Era un computer strano, il Mac mini. Anzi, stranissimo: un cubo di plastica bianca e alluminio alto poco più di cinque centimetri con dentro un computer vero, un Mac che costava solo 499 dollari (da noi meno di 400 euro, tasse incluse). Un miraggio, per chi voleva entrare nel mondo della mela. Solo che non c’era proprio niente: niente monitor, niente tastiera, niente mouse. Solo l’alimentatore. BYODKM, diceva Steve Jobs sul palco del MacWorld di San Francisco del gennaio 2005: “Bring Your Own Display, Keyboard and Mouse”. Come dire: il computer te lo vendiamo noi, il resto arrangiati.
La filosofia era semplice ma geniale: chi voleva passare dal mondo Windows a quello Mac poteva farlo senza buttare via tutto. Anzi, riciclando tutto quel che aveva già e spendendo il minimo indispensabile. Una idea democratica, quasi “socialista”, per una azienda che faceva (e fa) del design e della qualità il suo mantra. Ma funzionò: la gente lo adorò, anche se non fu mai un best seller. Era un computer di nicchia che però ha fatto scuola.
Nel tempo il piccolo Mac si è evoluto, ha cambiato forma (è diventato più sottile ma più largo, poi è tornato quadrato ma è molto più piccolo), ha cambiato processore tre volte (PowerPC, Intel e adesso Apple Silicon), ha cambiato colore (dal bianco all’alluminio spazzolato sino al grigio siderale per poi tornare all’argento). Ma non ha mai cambiato missione: essere il Mac più economico e versatile di sempre.
Oggi il Mac mini con M4 e M4 Pro è una potenza della natura in miniatura, capace di fare tremare workstation che costano cinque volte tanto. Ha pure fatto da apripista per la nuova gamma consumer di Apple ed è diventato il computer preferito dagli sviluppatori. E c’è addirittura chi negli Usa ha creato un datacenter fatto tutto con Mac mini. Non male per una scatoletta nata per convertire gli utenti Windows che avevano paura di spendere troppo per entrare nel mondo Apple.
La vita è random
Era un’altra Apple, sicuramente.
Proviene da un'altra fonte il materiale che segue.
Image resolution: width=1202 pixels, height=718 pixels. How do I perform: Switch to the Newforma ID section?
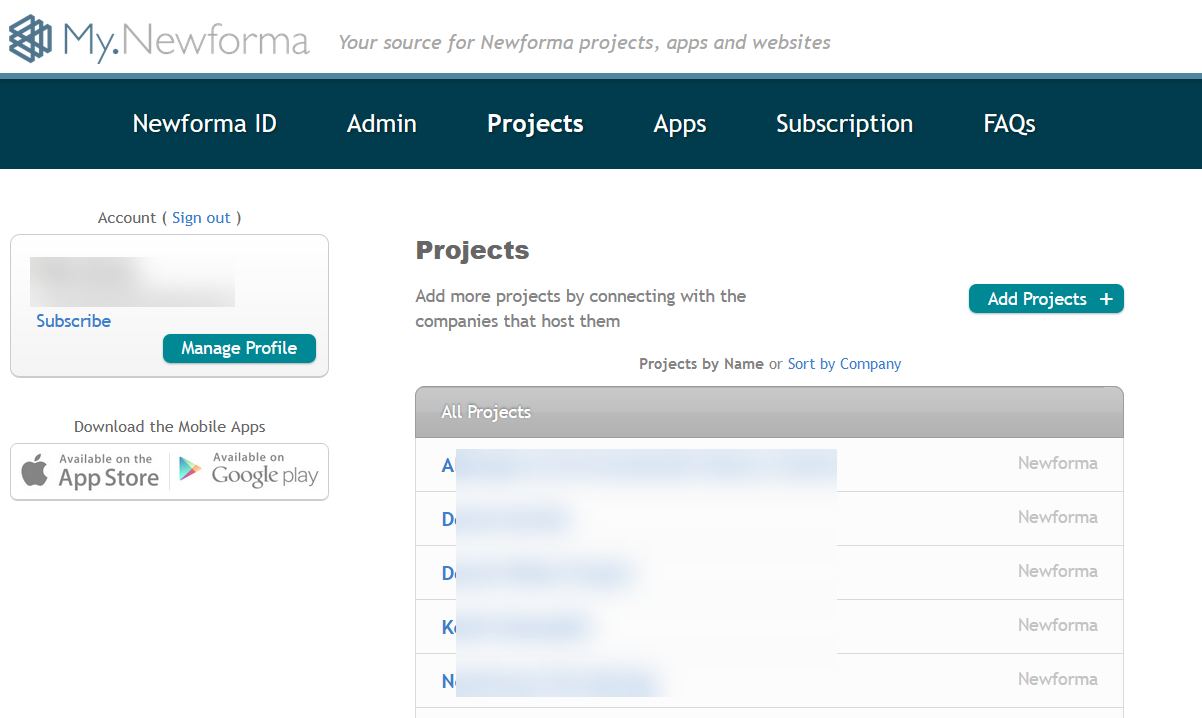[204, 123]
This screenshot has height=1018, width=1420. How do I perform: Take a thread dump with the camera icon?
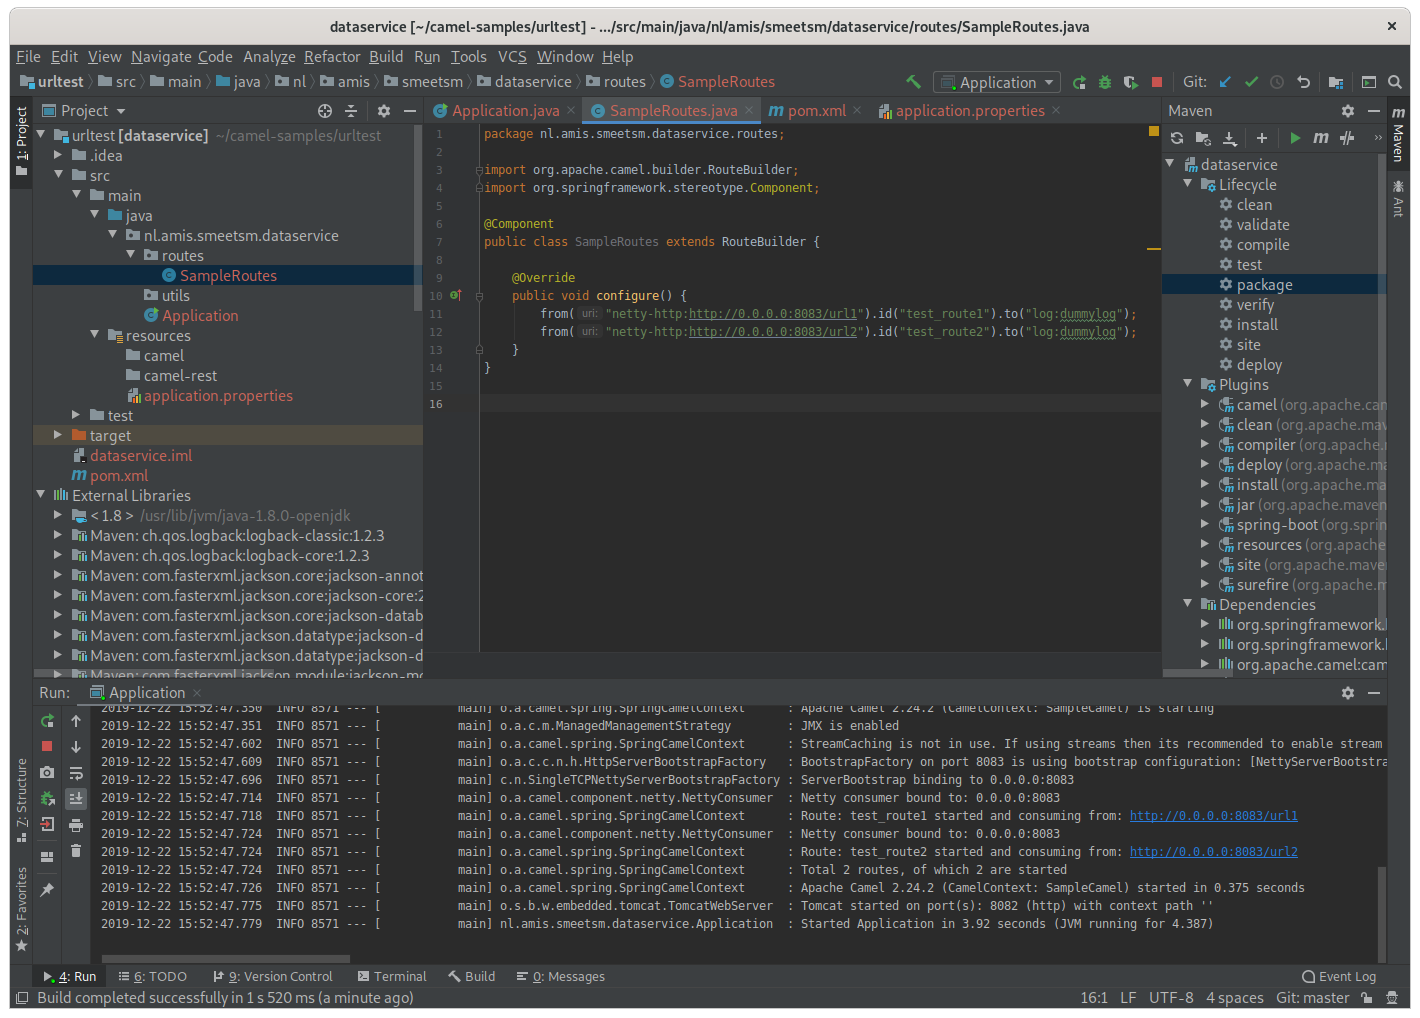pos(47,772)
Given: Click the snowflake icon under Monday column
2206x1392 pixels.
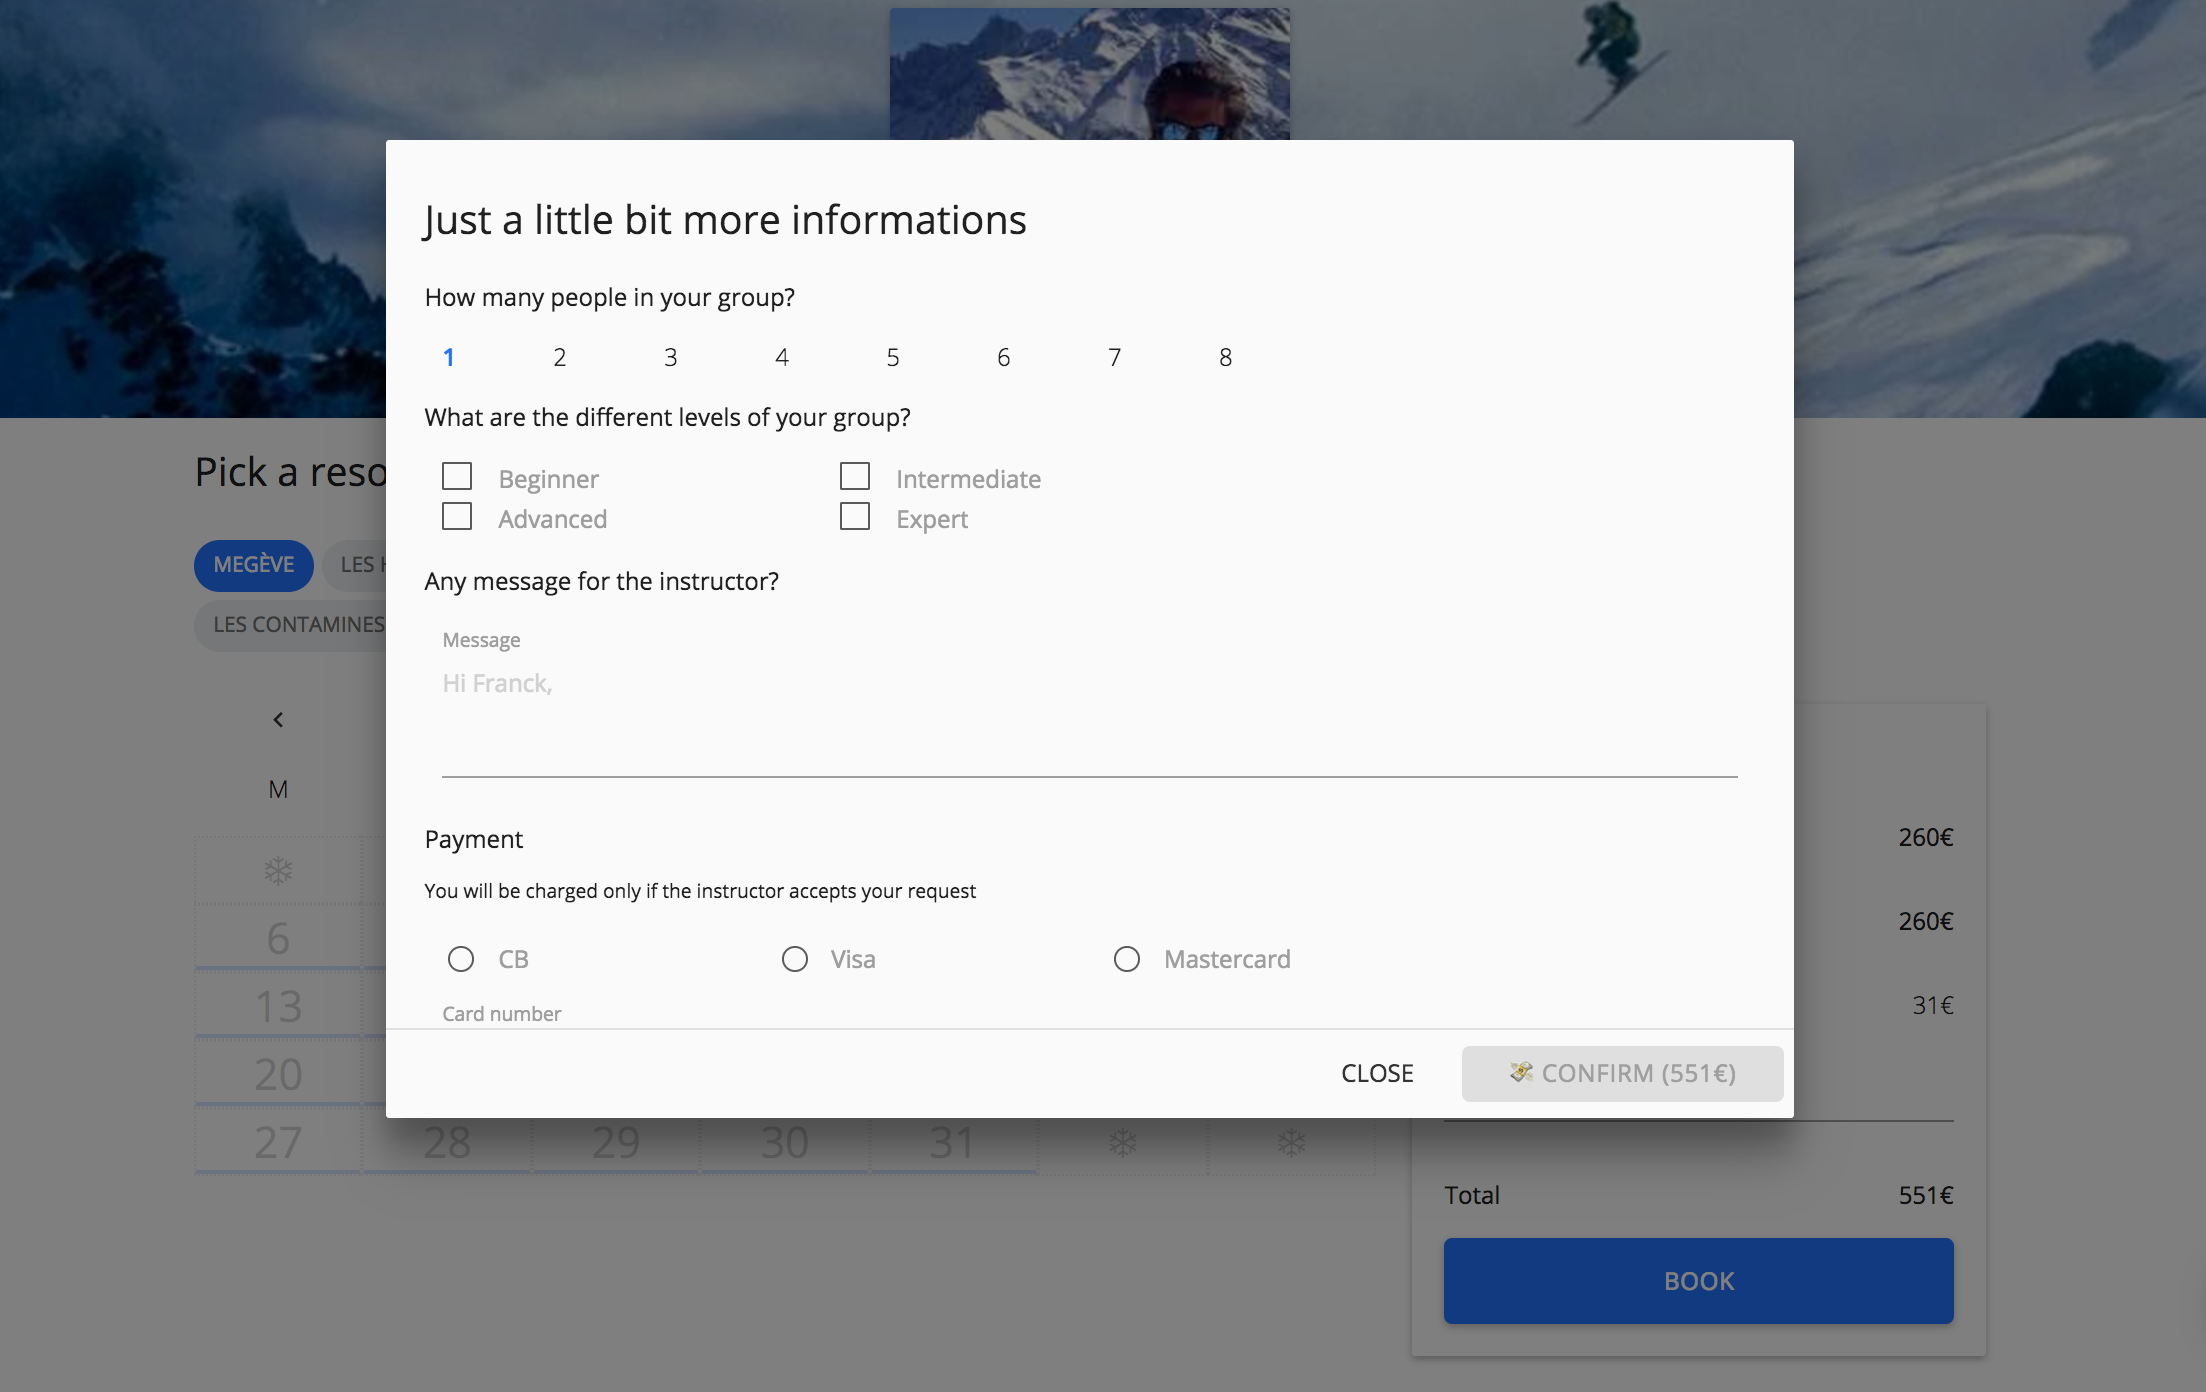Looking at the screenshot, I should pyautogui.click(x=278, y=871).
Anche perché nel 2005, per dirla tutta, non fu solo il Mac mini a stupire: Jobs tirò fuori dal cilindro anche l’iPod shuffle, una barretta USB travestita da lettore musicale senza schermo. Costava 99 dollari, era grande come un pacchetto di chewing-gum e non aveva niente se non un pulsante circolare e uno switch per passare dalla modalità sequenziale a quella casuale. Conteneva al massimo 120 canzoni in 512 MB di memoria.
“La vita è random”, diceva lo slogan. Ci furono altre quattro generazioni di iPod Shuffle, prima che venisse travolto dalla musica via iPhone e facesse la fine del Dodo. Ma per molti fu amore a prima vista, anche se non si capiva mai che canzone stesse per partire. Il bello però era proprio quello: abbracciare la casualità. Tutto molto zen, proprio come piaceva a Steve Jobs.